[Given passage]
-- START --

- Berryz Kobo Version Regular Edition cover

Single by Berryz Kobo × Cute

from the album Ai no Album 8 (Berryz Kobo) Dai Nana Shō 'Utsukushikutte Gomen ne' (Cute)
- B-side: "Tanjun Sugi na no Watashi" (Berryz Kobo Version); "Kirai de Kirai de Kirai" (Cute Version);
- Released: November 9, 2011 (Japan)
- Genre: J-pop, pop
- Length: 14:35 (Berryz Kobo Version) 14:53 (Cute Version)
- Label: Piccolo Town (Berryz Kobo Version) Zetima (Cute Version)

-- END --

[Excerpted records]
-- START --

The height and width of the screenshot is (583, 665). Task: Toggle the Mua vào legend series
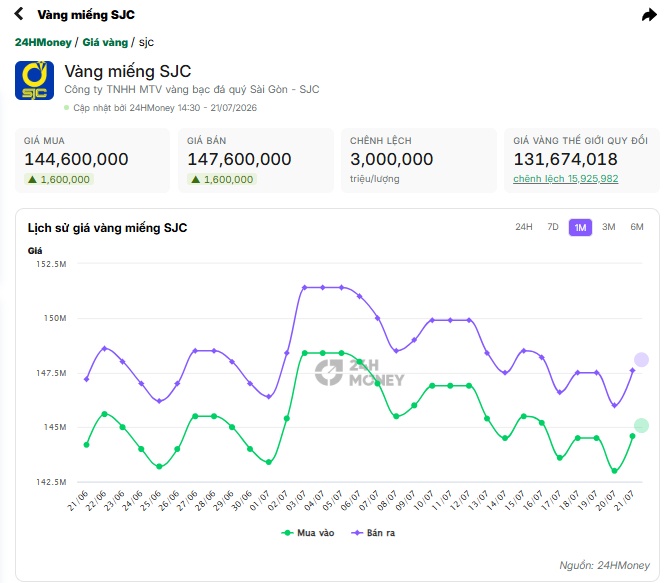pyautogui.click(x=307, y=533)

-- END --
-- START --

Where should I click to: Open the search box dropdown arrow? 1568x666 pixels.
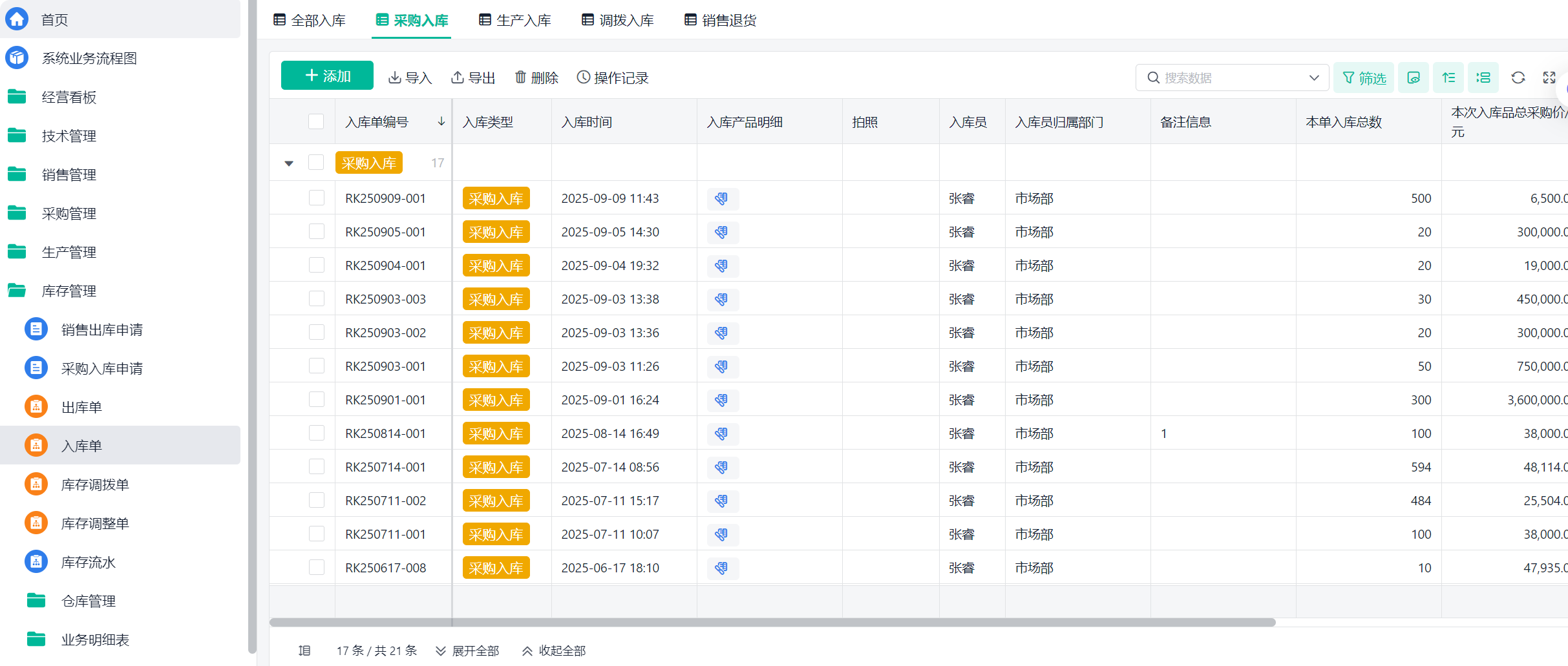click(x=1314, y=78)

-- END --

[Problems to work on]
1. Which field labels, such as the one before a colon, appear in the Berryz Kobo × Cute single listing?
2. Carry on the Berryz Kobo × Cute single listing, starting after its last line.

[Answers for the exercise]
1. B-side, Released, Genre, Length, Label

2.
- Songwriter: Tsunku
- Producer: Tsunku

Berryz Kobo × Cute singles chronology
|  | "Amazuppai Haru ni Sakura Saku" (2011) | "Chō Happy Song" (2012) |

Berryz Kobo singles chronology
| ""Ā, Yo ga Akeru"" (2011) |  | ""Be Genki (Naseba Naru!)"" (2012) |

Cute singles chronology
| ""Sekaiichi Happy na Onna no Ko"" (2011) |  | ""Kimi wa Jitensha Watashi wa Densha de Kitaku"" (2012) |

Music video
- "Amazuppai Haru ni Sakura Saku" on YouTube

Alternative cover
- °C-ute Version Regular Edition cover

= Amazuppai Haru ni Sakura Saku =

"Amazuppai Haru ni Sakura Saku" (甘酸っぱい春にサクラサク) is the first single by Berryz Kobo × Cute (pronounced Berikyū), a collaboration unit between the Japanese idol groups Berryz Kobo and Cute. The single was released on November 9, 2011.

It is a middle school graduation song.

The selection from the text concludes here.